Des Ottomans aux milices armées
La culture du haschich, essentiellement concentrée dans la plaine aussi fertile que déshéritée de la Bekaa, qui s’étend du nord au sud sur 120 kilomètres dans l’est du pays, remonte à plusieurs siècles.
Au cours de la guerre du Liban (1975-1990), le haschich représentait une manne financière vitale pour les milices actives pendant le conflit, toutes confessions confondues. Au milieu des années 1980, les agences de renseignement occidentaux estimaient la production au Liban, devenu un des principaux centre de narcotrafic dans le monde, à plus de 1814 tonnes par an. Ce qui à l’époque, garantissait, en y ajoutant la production d’héroïne et de cocaïne, près de 4 milliards de dollars de profit annuel aux barons locaux de la drogue.
Tout au long de l’occupation syrienne du Liban (1976-2005), pendant laquelle une bonne partie des troupes de Damas étaient stationnées dans la plaine de la Bekaa, la culture et le trafic de haschich a franchi une étape supplémentaire. Dans une biographie de l’ancien président syrien Hafez al-Assad, le père et le prédécesseur de Bachar al-Assad, l’écrivain britannique Patrick Seale écrivait : "À partir de 1976, lorsque l’armée syrienne a pénétré au Liban, contrôlant les routes du trafic et mêmes des ports comme celui de Tripoli (…), le trafic était devenu presque institutionnalisé, avec l’armée syrienne elle-même impliquée dans le processus. Pour les militaires, des généraux aux sergents, un poste au Liban était une chance de faire fortune".
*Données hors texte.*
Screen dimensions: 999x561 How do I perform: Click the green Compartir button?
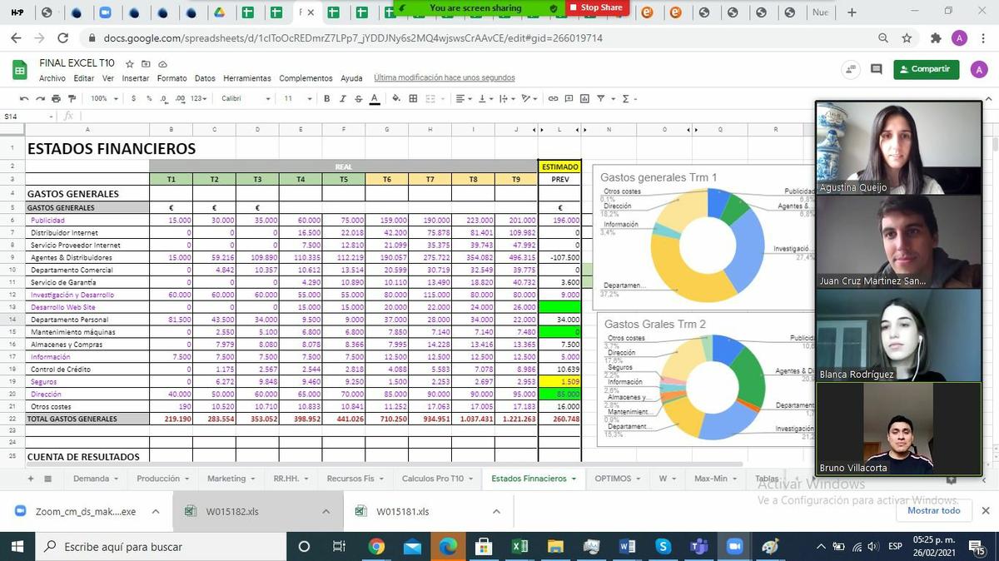926,69
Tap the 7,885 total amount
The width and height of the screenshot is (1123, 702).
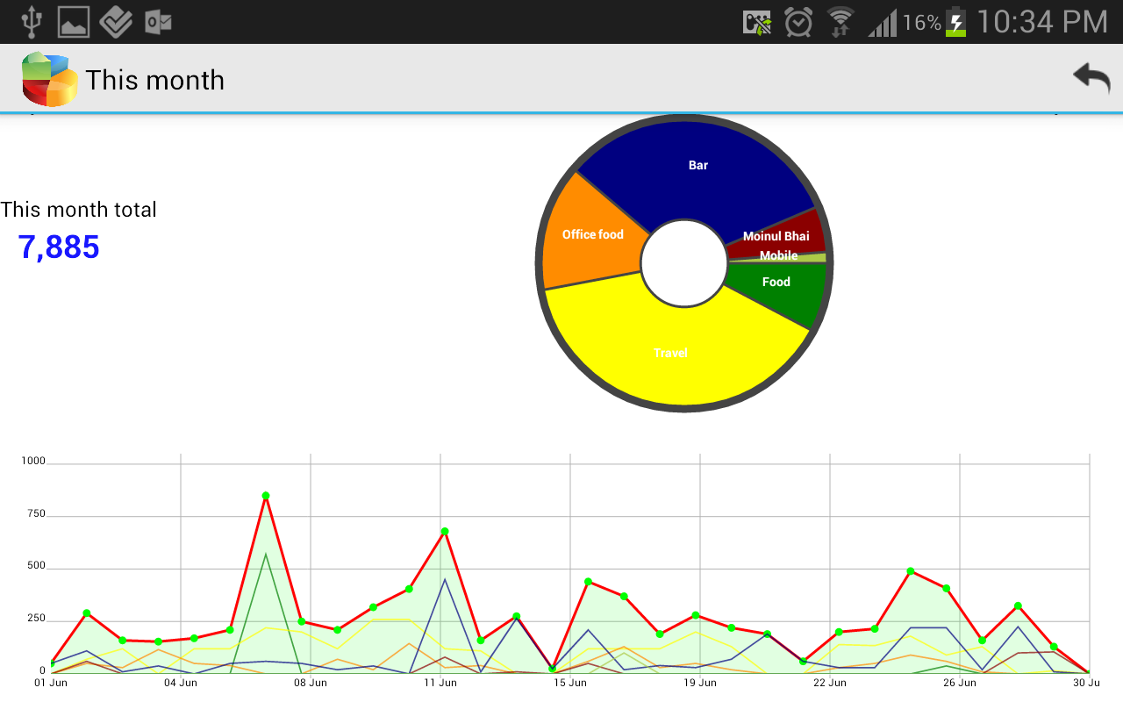coord(58,247)
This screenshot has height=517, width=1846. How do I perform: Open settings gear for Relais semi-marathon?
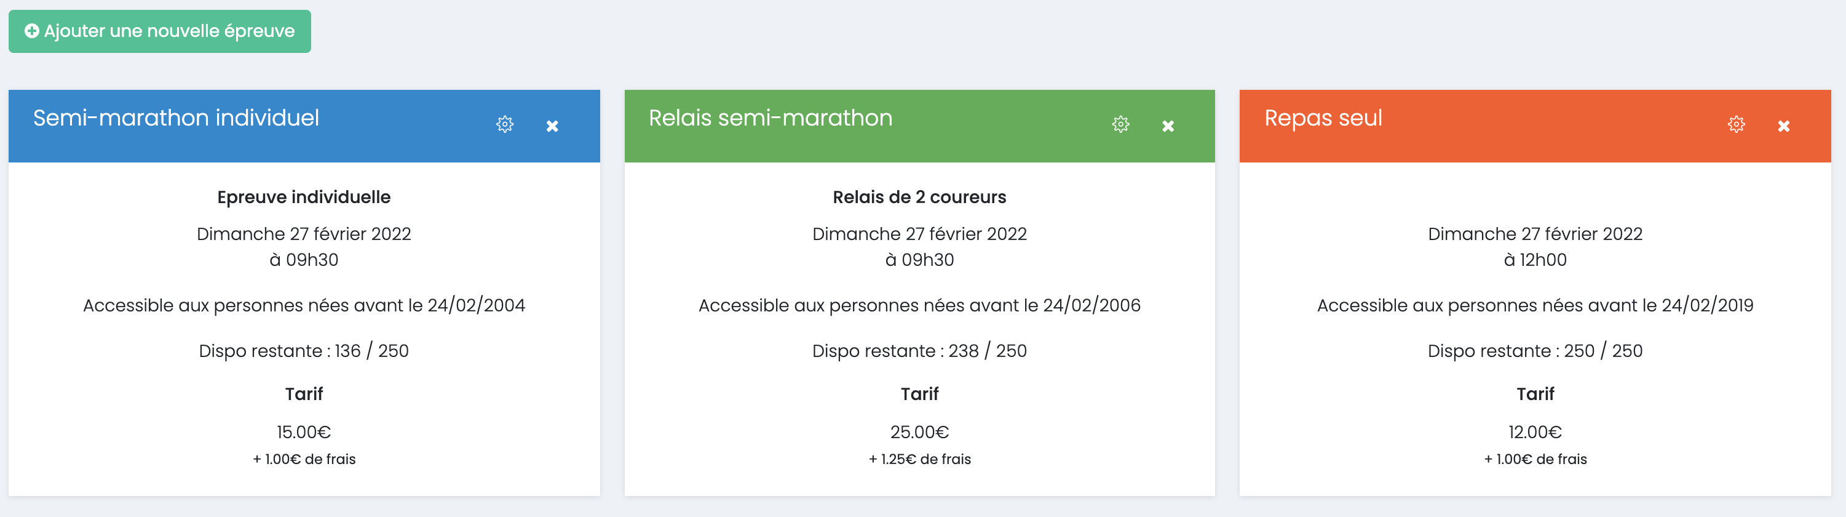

À partirdes années 2000, les différents gouvernements libanais ont lancé des opérations destinées à éradiquer la culture du haschich et du pavot, qui font vivre des familles entières. Celles-ci n’ont de cesse d'en réclamer la légalisation. Maisincapable de garantir un projet de développement alternatif global pour la région, ou de garantir une compensation pour la perte de revenus des planteurs, qui vendent leurs récoltes aux trafiquants locaux, Beyrouth n’a jamais pu faire cesser la production.
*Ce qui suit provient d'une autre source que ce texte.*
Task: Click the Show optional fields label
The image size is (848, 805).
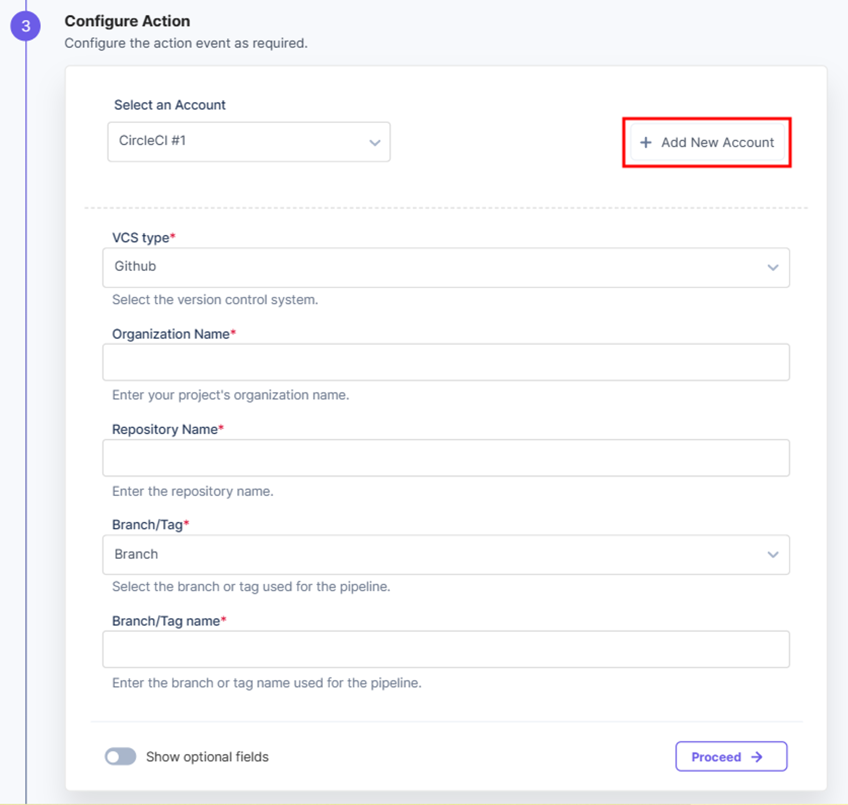Action: coord(207,757)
Au début des années 2010, deux hectares pouvaient rapporter plusieurs dizaines de milliers de dollars par an. Il y a quelques années, un trafiquant connu, qui ne se cache pas d’avoir fait fortune grâce au cannabis, avait mis publiquement au défi les autorités : "Si vous légalisez la marijuana pendant six mois, je paierai toutes les dettes du gouvernement ", avait-il déclaré.
Escarmouches et lance-roquettes
Les opérations de destruction de culture, menées chaque année sur quelques milliers d'hectares, ont parfois mené à des escarmouches armées avec plusieurs clans chiites, qui en contrôlent la production. En 2012, des bulldozers de l’armée libanaise, chargés de faucher des plants dans la Bekaa ont été attaqué au lance-roquettes.
En 2016, les Forces de sécurité intérieure (FSI, équivalent de la gendarmerie) ont saisi 7,5 tonnes de cannabis et arrêté plus de 540 personnes impliquées dans le trafic de drogue. Selon elles, près de 50 % de la production de cannabis est destinée au marché local, le reste à l'exportation vers l'Europe, et cela notamment à travers l'Égypte et la Libye.
À plusieurs reprises, ces dernières années, l’administration américaine a accusé le Hezbollah chiite de tirer un profit financier de la culture du haschich dans la Bekaa, l’une de ses principales zones d’influence.